Mindfulness meditation has come to be taught in law firms and is currently offered to law students at Yale, Columbia, Harvard, Missouri, and elsewhere. An entire symposium on mindfulness and the law and alternative dispute resolution took place at Harvard Law School in 2002. . .
What is going on?
Business leaders attend rigorous five-day retreats offered by the Center for Mindfulness – that start at six o’clock each morning – because they want to train in mindfulness, reduce their stress, and bring greater awareness to, as we put it, the life of business and the business of life. Some pioneering schools, public and private alike, are instituting mindfulness programs at the elementary, middle school, and high school levels. During Phil Jackson’s era as coach of the Chicago Bulls, the team trained in and practiced mindfulness under the guidance of George Mumford, who headed our prison project and cofounded our inner-city MBSR clinic. When Jackson moved to Los Angeles to coach the Lakers, they too practiced mindfulness. Both teams were NBA champions, the Bulls four times (with George), and the Lakers three times. . . Prisons offer programs in meditation to inmates and staff alike, not only in this country, but also in places like the UK and India.

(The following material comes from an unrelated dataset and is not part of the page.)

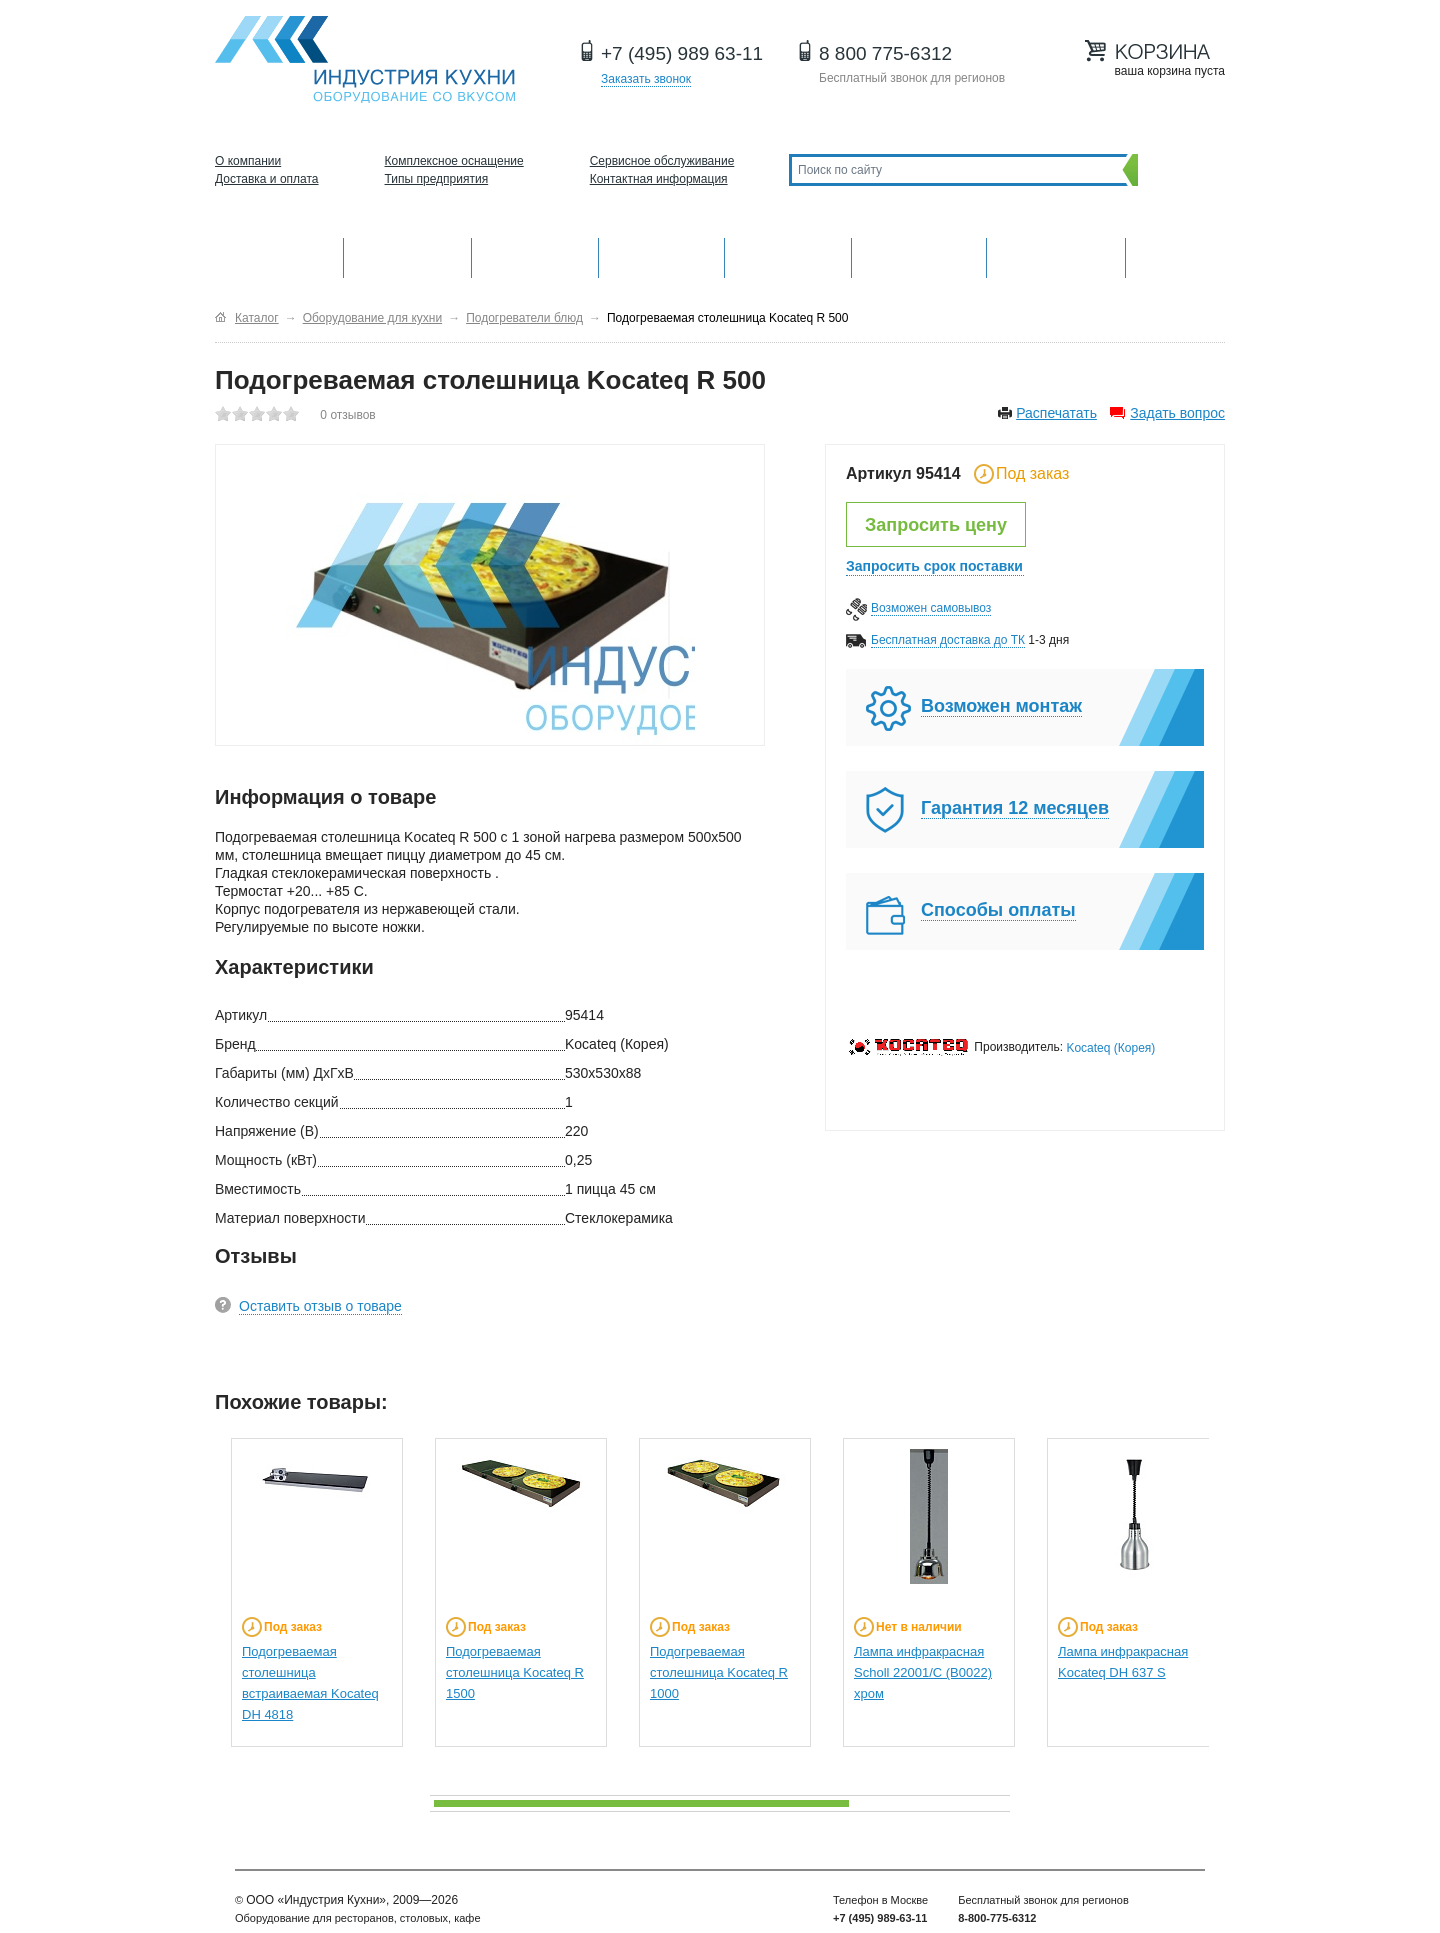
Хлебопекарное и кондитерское (919, 255)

One summer I had the occasion to co-lead, with the Alaskan fisherman and meditation teacher Kurt Hoelting of Inside Passages, a meditation retreat for environmental activists that included, in addition to sitting meditation, yoga, and mindful walking, a good deal of mindful kayaking. The retreat took place on isolated outer islands in the vast Tebenkof Bay Wilderness Area in southeast Alaska, reached by float plane. When we got back to town after eight days in the wilderness, the cover story of Time magazine (August 4, 2003) was on meditation. The very fact that it was a cover story featuring detailed descriptions of the effects of meditation on the brain and on health was a bellwether of how meditation has entered and has been embraced by the mainstream of our culture. It is no longer a marginal engagement on the part of the very few or the easily dismissed as crazy.

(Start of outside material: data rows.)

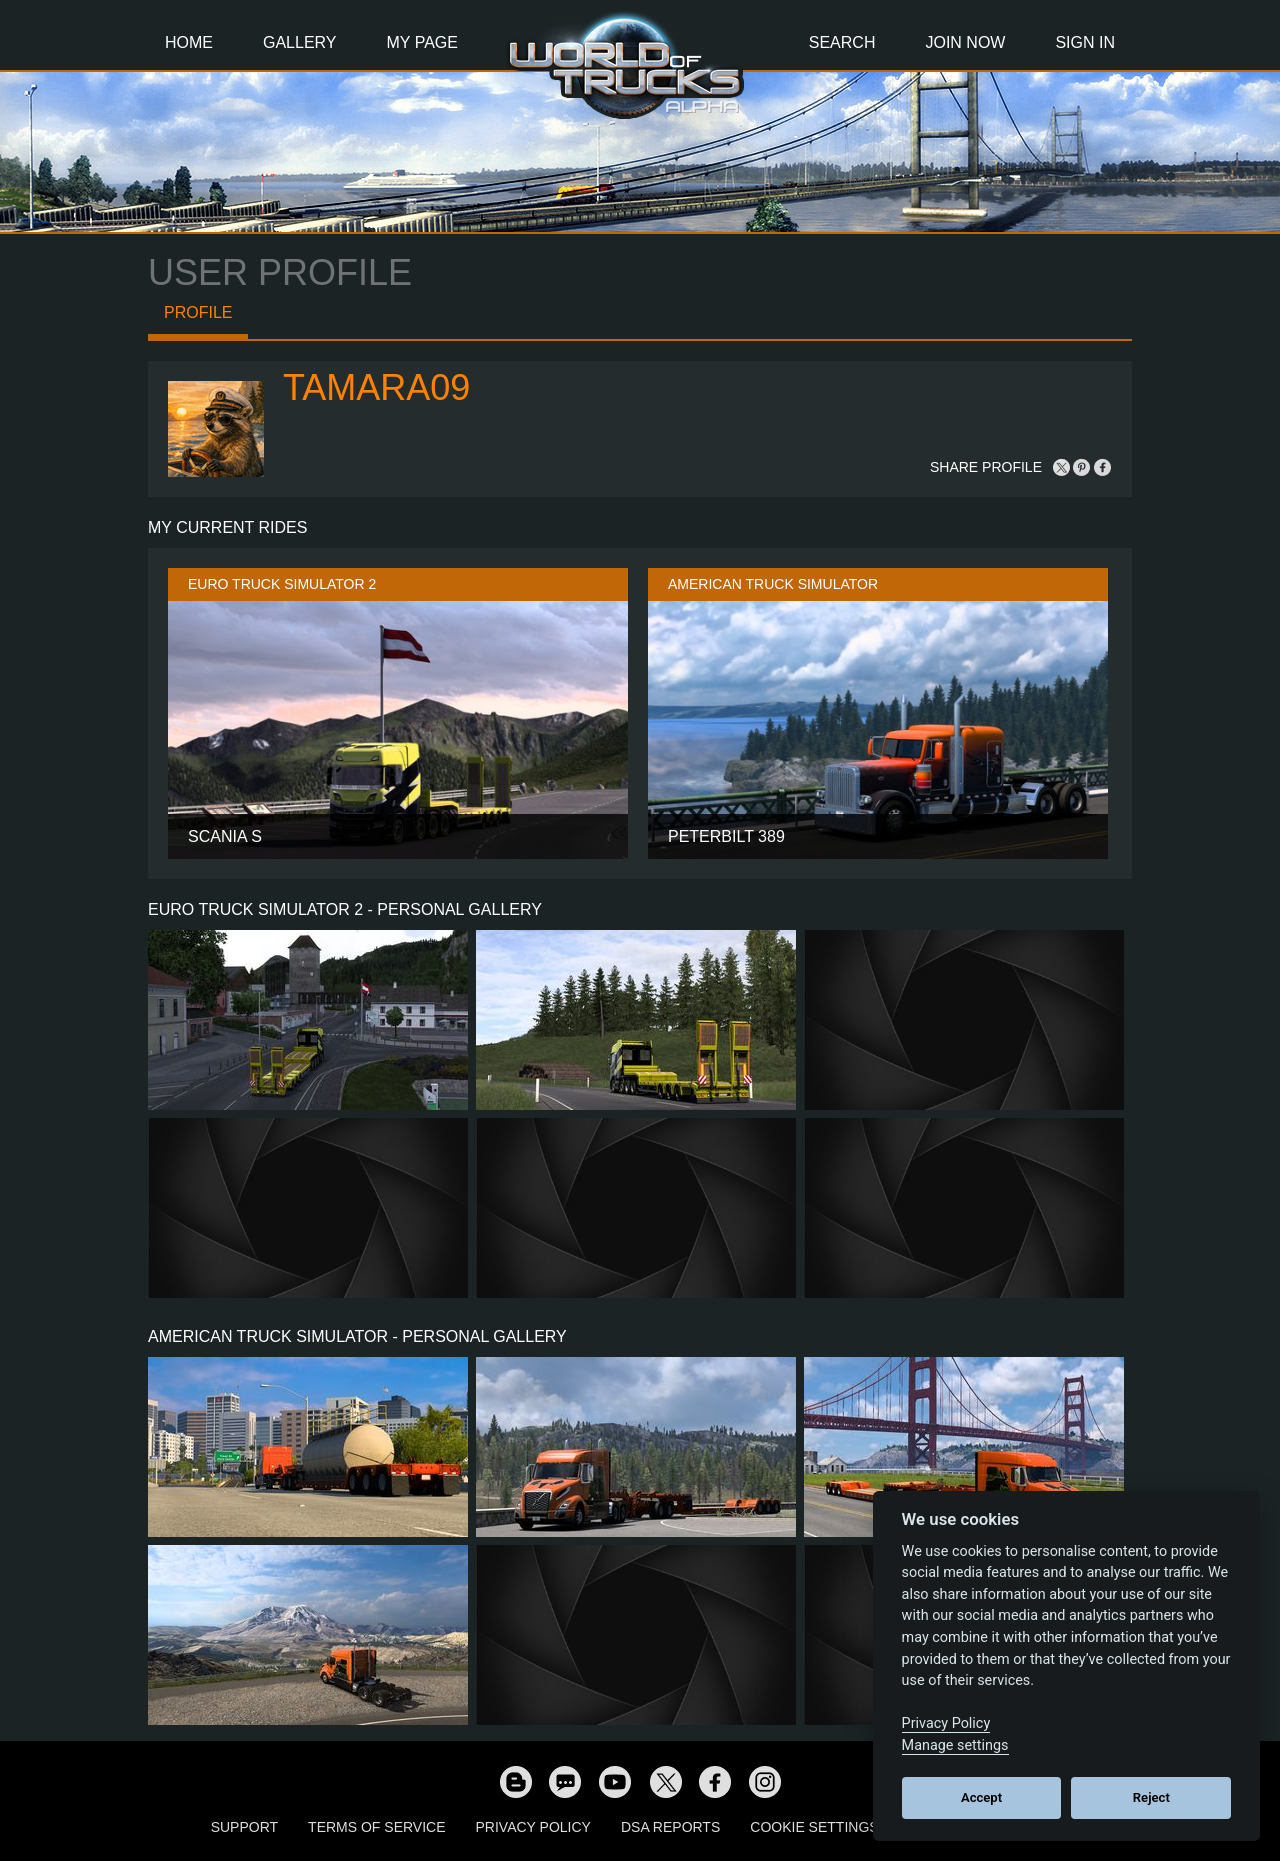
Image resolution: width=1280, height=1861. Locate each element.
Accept (981, 1797)
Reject (1151, 1797)
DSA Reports (670, 1827)
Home (189, 42)
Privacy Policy (533, 1827)
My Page (422, 42)
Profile (198, 312)
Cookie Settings (814, 1827)
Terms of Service (376, 1827)
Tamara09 (376, 387)
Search (842, 42)
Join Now (965, 42)
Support (244, 1827)
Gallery (300, 42)
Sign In (1085, 42)
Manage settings (955, 1745)
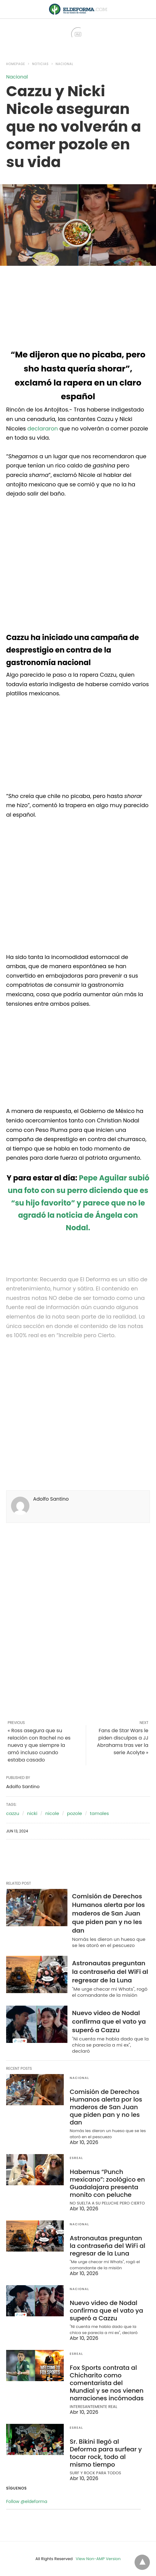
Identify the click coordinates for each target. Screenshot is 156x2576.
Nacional (65, 64)
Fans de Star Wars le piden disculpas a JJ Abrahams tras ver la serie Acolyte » (122, 1741)
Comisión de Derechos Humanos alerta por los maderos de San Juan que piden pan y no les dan (108, 1913)
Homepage (15, 64)
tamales (99, 1813)
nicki (32, 1813)
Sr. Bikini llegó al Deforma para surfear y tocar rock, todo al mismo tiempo (106, 2453)
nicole (52, 1813)
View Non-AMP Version (98, 2559)
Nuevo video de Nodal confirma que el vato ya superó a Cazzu (109, 2021)
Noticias (40, 64)
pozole (74, 1813)
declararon (42, 428)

Indeed, meditation centers are increasingly and surprisingly everywhere, offering retreats and classes and workshops, and more and more people are coming to them to learn and to practice together. .

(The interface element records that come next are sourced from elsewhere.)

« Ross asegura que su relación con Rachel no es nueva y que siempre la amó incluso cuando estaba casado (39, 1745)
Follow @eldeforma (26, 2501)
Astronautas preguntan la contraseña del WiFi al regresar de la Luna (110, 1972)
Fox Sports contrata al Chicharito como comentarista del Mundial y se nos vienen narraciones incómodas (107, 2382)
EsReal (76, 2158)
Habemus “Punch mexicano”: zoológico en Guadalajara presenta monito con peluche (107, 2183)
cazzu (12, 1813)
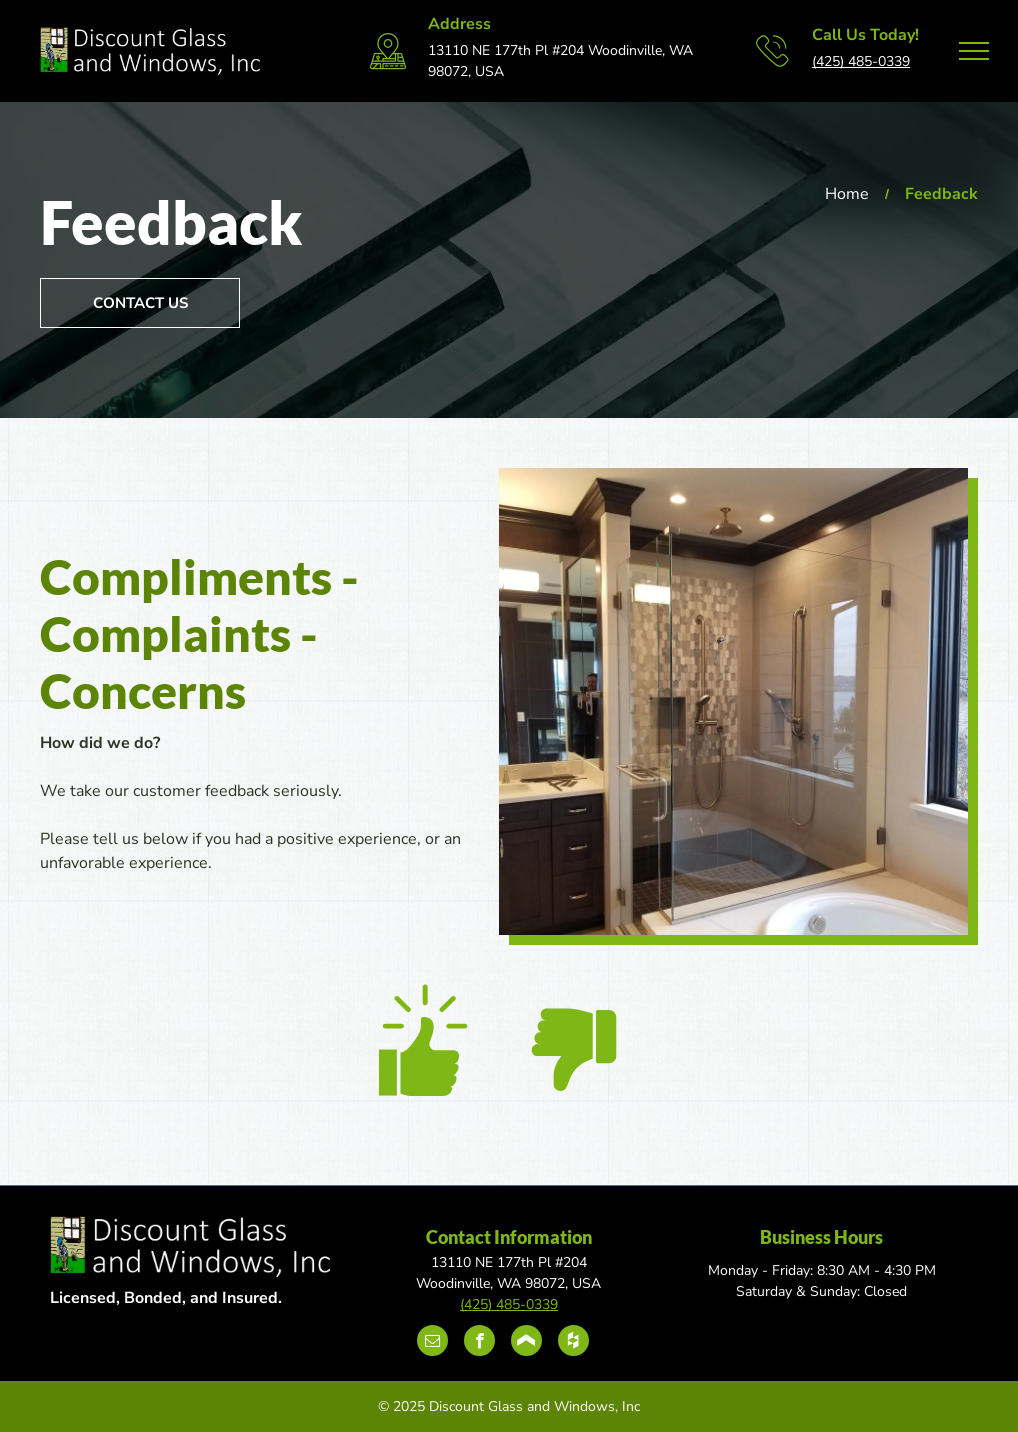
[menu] (974, 51)
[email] (432, 1343)
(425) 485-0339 (861, 61)
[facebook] (479, 1343)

What on earth is going on? You might say that we are in the early stages of waking up as a culture to the potential of interiority, to the power of cultivating awareness and an intimacy with stillness and silence. We are beginning to realize the power of the present moment to bring us greater clarity and insight, greater emotional stability, and wisdom. In a word, meditation is no longer something foreign and exotic to our culture. It is now as American as anything else. It has arrived. And none too soon either, given the state of the world and the huge forces impinging on our lives.”